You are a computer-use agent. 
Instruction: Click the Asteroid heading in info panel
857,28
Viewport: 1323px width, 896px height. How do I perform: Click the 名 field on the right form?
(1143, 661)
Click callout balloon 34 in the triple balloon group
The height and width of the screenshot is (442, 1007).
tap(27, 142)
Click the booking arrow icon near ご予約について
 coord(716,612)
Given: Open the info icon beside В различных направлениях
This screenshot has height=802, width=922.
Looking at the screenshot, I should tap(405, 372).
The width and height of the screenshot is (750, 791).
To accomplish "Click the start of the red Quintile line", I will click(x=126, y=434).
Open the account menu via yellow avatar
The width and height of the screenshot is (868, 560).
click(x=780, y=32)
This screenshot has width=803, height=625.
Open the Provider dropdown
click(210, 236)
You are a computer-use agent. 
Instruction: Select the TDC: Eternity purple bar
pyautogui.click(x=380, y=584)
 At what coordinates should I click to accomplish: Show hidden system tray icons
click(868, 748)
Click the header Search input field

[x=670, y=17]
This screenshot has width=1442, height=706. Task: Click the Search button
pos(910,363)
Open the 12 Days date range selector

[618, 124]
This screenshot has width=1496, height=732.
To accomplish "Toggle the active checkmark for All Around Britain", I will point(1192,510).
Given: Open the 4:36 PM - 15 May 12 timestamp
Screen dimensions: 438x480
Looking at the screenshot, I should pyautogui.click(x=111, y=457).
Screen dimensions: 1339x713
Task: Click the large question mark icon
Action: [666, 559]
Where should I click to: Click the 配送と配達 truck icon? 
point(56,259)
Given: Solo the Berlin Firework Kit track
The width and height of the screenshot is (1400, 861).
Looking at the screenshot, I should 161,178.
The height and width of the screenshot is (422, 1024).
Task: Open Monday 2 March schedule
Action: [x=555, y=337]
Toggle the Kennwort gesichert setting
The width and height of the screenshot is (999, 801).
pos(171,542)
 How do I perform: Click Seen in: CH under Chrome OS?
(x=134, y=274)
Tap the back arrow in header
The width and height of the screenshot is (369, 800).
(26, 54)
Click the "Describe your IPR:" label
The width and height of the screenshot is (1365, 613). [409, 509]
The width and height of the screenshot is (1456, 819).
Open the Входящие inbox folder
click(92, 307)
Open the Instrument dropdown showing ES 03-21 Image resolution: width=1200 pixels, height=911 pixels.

┄┄┄┄┄┄┄┄┄┄┄┄┄┄┄┄┄┄┄┄

Problem details: Send back the whole listing, exactly as written.

Written response:
You are a computer-use agent. 
Instruction: Click the Asteroid heading in info panel
857,28
Viewport: 1323px width, 896px height. How do I perform: Click the 名 field on the right form?
(1143, 661)
Click callout balloon 34 in the triple balloon group
The height and width of the screenshot is (442, 1007).
tap(27, 142)
Click the booking arrow icon near ご予約について
 coord(716,612)
Given: Open the info icon beside В различных направлениях
This screenshot has height=802, width=922.
Looking at the screenshot, I should tap(405, 372).
The width and height of the screenshot is (750, 791).
To accomplish "Click the start of the red Quintile line", I will click(x=126, y=434).
Open the account menu via yellow avatar
The width and height of the screenshot is (868, 560).
click(x=780, y=32)
This screenshot has width=803, height=625.
Open the Provider dropdown
click(210, 236)
You are a computer-use agent. 
Instruction: Select the TDC: Eternity purple bar
pyautogui.click(x=380, y=584)
 At what coordinates should I click to accomplish: Show hidden system tray icons
click(868, 748)
Click the header Search input field

[x=670, y=17]
This screenshot has width=1442, height=706. Task: Click the Search button
pos(910,363)
Open the 12 Days date range selector

[618, 124]
This screenshot has width=1496, height=732.
To accomplish "Toggle the active checkmark for All Around Britain", I will point(1192,510).
Given: Open the 4:36 PM - 15 May 12 timestamp
Screen dimensions: 438x480
Looking at the screenshot, I should pyautogui.click(x=111, y=457).
Screen dimensions: 1339x713
Task: Click the large question mark icon
Action: [666, 559]
Where should I click to: Click the 配送と配達 truck icon? 
point(56,259)
Given: Solo the Berlin Firework Kit track
The width and height of the screenshot is (1400, 861).
Looking at the screenshot, I should 161,178.
The height and width of the screenshot is (422, 1024).
Task: Open Monday 2 March schedule
Action: [x=555, y=337]
Toggle the Kennwort gesichert setting
The width and height of the screenshot is (999, 801).
pos(171,542)
 How do I perform: Click Seen in: CH under Chrome OS?
(x=134, y=274)
Tap the back arrow in header
The width and height of the screenshot is (369, 800).
(26, 54)
Click the "Describe your IPR:" label
The width and height of the screenshot is (1365, 613). [409, 509]
The width and height of the screenshot is (1456, 819).
Open the Входящие inbox folder
click(92, 307)
Open the Instrument dropdown showing ES 03-21 Image resolution: width=1200 pixels, height=911 pixels.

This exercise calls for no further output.